Without copying any pictures, restate exactly the lines from the start of the records through the line containing "Task: Open the Page 1 of 1 dropdown".

#### Dataset records
- Opening Delimiter -
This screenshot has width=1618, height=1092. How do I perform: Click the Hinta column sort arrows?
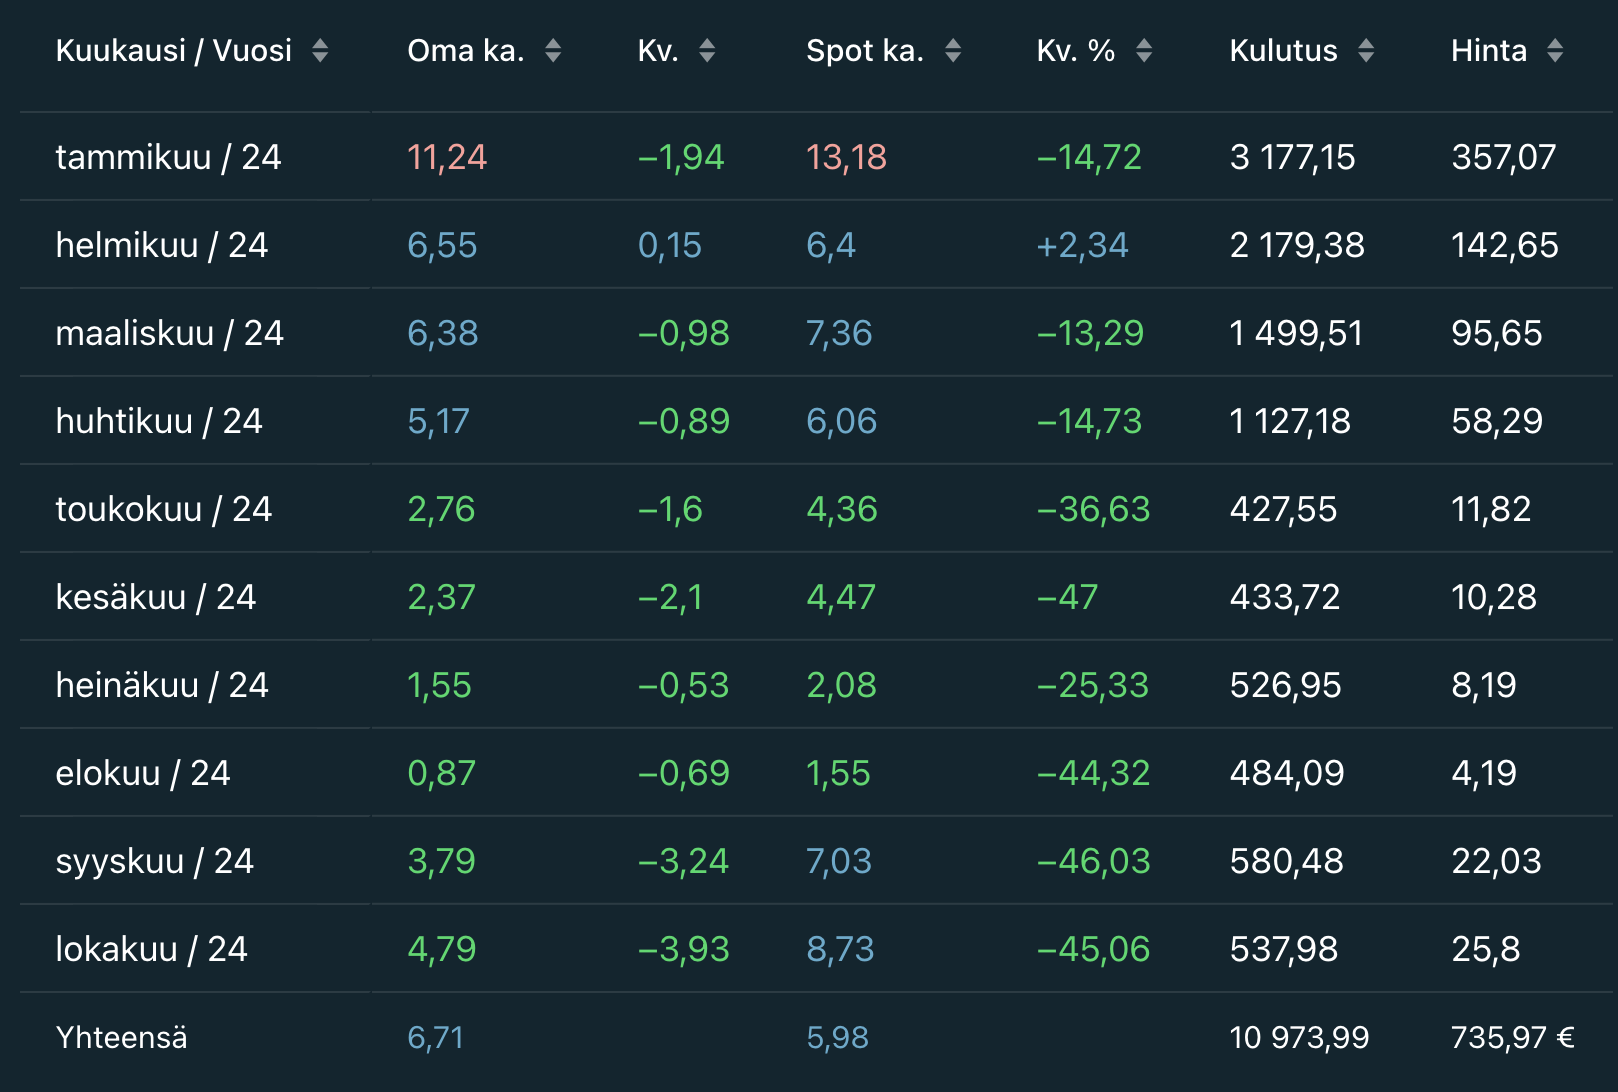click(1555, 51)
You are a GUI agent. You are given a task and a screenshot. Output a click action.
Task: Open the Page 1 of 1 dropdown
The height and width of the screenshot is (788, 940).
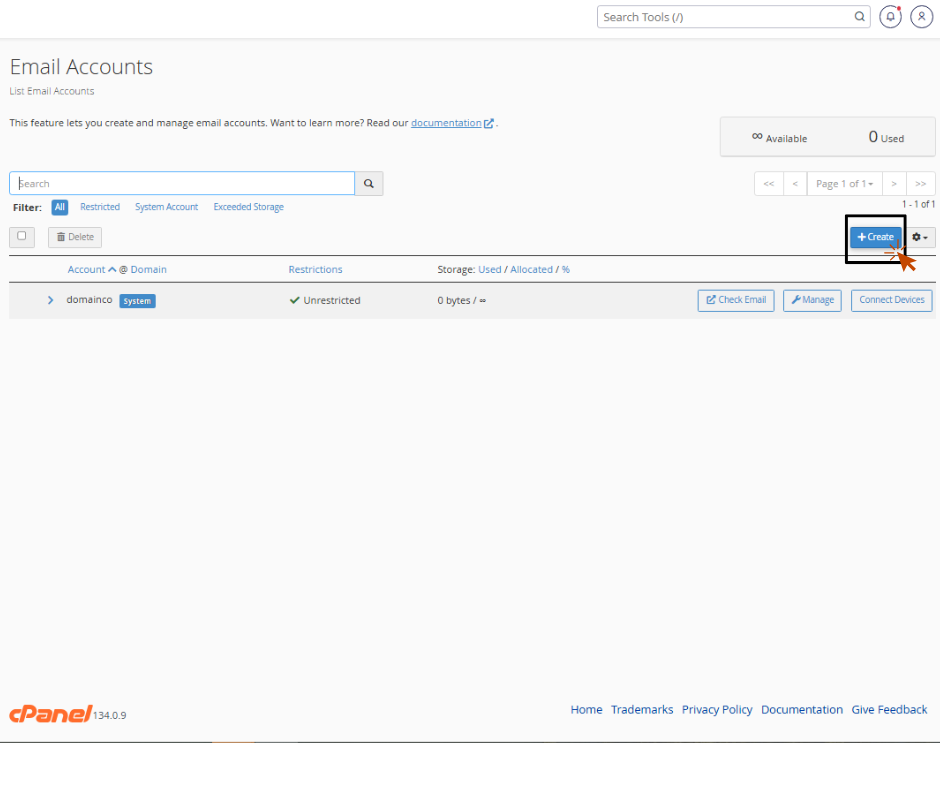coord(844,184)
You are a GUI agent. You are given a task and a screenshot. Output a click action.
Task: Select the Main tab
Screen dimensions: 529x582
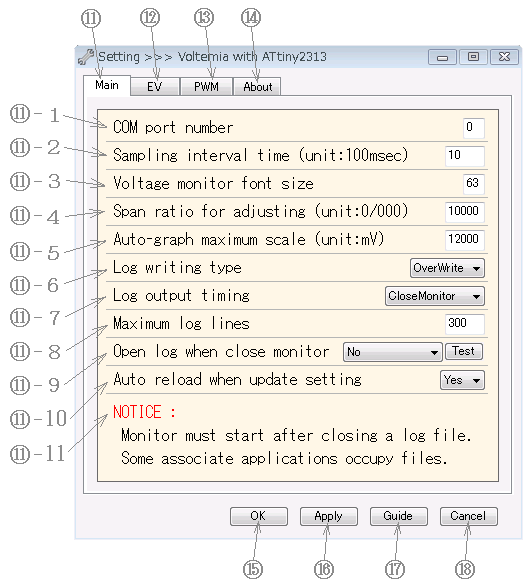(x=107, y=85)
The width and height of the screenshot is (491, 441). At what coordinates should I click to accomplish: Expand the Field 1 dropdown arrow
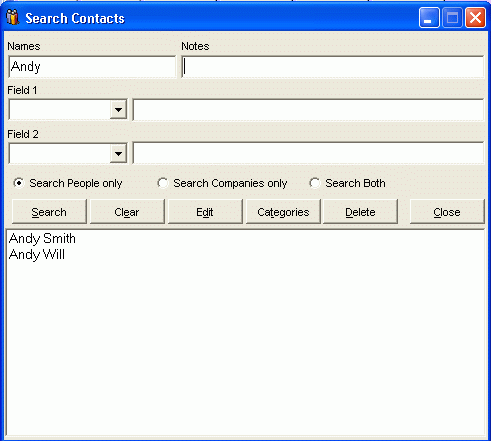(118, 110)
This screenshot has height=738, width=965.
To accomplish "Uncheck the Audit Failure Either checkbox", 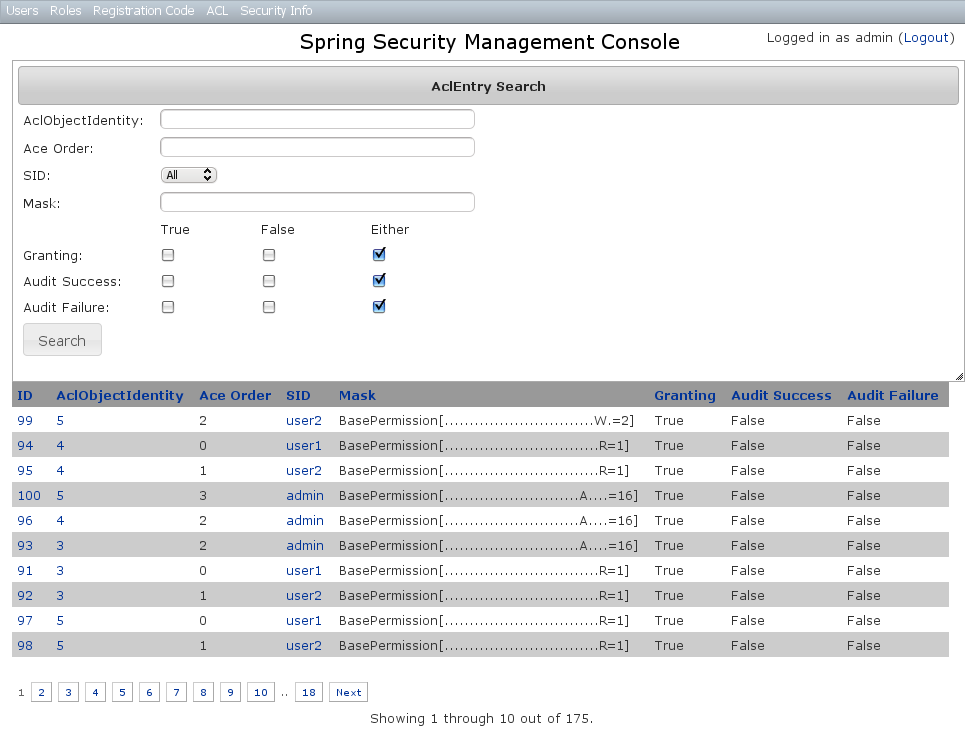I will pos(379,307).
- Closing Delimiter -
#### Task result
This screenshot has width=1618, height=1092. How do I perform: Click the Hinta column sort arrows?
click(1555, 51)
You are a GUI agent. You are given a task and a screenshot. Output a click action.
Task: Open the Page 1 of 1 dropdown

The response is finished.